**What the task asks**.
Answer these questions from the case account of social anxiety below, one per line:
(a) What was the woman's profession?
(b) How long had she been going to psychotherapy?
(c) How many years was Nelson Mandela imprisoned?

Elizabeth’s Social Anxiety Disorder
An attractive woman in her forties walked into my office and sat down. Her expression was serious and nervous. Her sister was with her offering her support and encouragement. After her sister left, Elisabeth introduced herself and began speaking.
“About ten years ago I started feeling anxious for no good reason.”
“What precisely does anxiety mean to you?” I asked.
“I get nervous in front of strangers. My hands shake when I’m doing normal and routine task, like writing the address on an envelope at the post office. I don’t dare have a cup of coffee on my own because I get too anxious.”
She explained that once she had had an anxiety attack in a bank. To feel less embarrassed about it, she had pretended that she was feeling dizzy and asked for a chair to sit down. Recently her anxiety had increased to the point that she had stopped going to work. By profession she was a dental hygienist but her trembling hands made it impossible to carry out her work.
In order to get better she had tried Tai Chi, yoga and other relaxation techniques. She also had been going to psychotherapy for four years. In her own words, the therapy sessions were about ‘me talking and the psychotherapist listening’. She was avoiding everything and every situation that could cause possibly cause her anxiety. When she couldn’t avoid it, she would try to calm herself down by convincing herself that ‘there is no danger’ and that she could handle it.
I talked to her about her coping strategies. I managed to scare her about the terrible consequences of avoiding those situations that stoked her anxiety.
“Avoided ghosts grow stronger”, I said, “When you run away or try to hide yourself from demons, they simply chase after you.”
I also explained to her that even the most courageous people in history felt fear. Bravery is not the absence of fear. The Nobel Peace prize winner Nelson Mandela who fought apartheid and was imprisoned for 27 years, explains it this way:
I learned that courage was not the absence of fear, but the triumph over it. The brave man is not he who does not feel afraid, but he who conquers that fear.
I asked her perform two exercises for a week. She agreed and we arranged an appointment for the following week. Seven days later, Elisabeth reported that she had managed to avoid less than before.
“One day I parked my car in the garage all by myself”, she said proudly. This might seem trivial to you but she had been afraid of driving her car into the garage by herself and that now she overcome this self-inflicted limitation.
During the following weeks, Elisabeth started doing many small and no so small things that she couldn’t do before. She began feeling calm and even enjoyed going out to eat at a nice big restaurant. She started to have coffee on her own and even attended a very crowded fashion show that she was interested in.

**Data for analysis**.
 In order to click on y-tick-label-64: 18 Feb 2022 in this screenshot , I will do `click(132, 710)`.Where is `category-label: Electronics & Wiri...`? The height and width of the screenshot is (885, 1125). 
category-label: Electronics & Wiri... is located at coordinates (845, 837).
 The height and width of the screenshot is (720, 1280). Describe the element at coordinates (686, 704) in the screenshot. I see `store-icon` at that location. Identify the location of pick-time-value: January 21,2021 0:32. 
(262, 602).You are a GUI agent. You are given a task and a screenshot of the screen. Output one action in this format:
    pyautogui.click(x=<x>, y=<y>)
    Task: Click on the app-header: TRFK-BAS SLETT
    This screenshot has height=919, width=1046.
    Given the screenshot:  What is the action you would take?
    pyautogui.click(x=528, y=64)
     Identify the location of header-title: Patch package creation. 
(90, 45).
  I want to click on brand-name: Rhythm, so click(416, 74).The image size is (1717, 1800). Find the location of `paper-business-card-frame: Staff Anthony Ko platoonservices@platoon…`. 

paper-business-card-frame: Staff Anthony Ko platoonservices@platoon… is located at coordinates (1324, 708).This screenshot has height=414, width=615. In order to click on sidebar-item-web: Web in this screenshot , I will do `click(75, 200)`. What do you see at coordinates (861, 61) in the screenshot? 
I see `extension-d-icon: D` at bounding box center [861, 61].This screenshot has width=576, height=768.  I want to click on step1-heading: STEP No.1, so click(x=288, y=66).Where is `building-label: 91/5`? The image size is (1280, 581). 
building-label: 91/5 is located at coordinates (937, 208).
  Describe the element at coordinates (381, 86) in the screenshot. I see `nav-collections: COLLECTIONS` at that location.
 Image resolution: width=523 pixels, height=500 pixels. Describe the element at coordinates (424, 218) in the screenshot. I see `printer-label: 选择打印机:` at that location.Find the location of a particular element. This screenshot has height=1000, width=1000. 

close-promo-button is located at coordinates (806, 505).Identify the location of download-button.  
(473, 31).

**Result below**.
(a) A dental hygienist
(b) Four years
(c) 27 years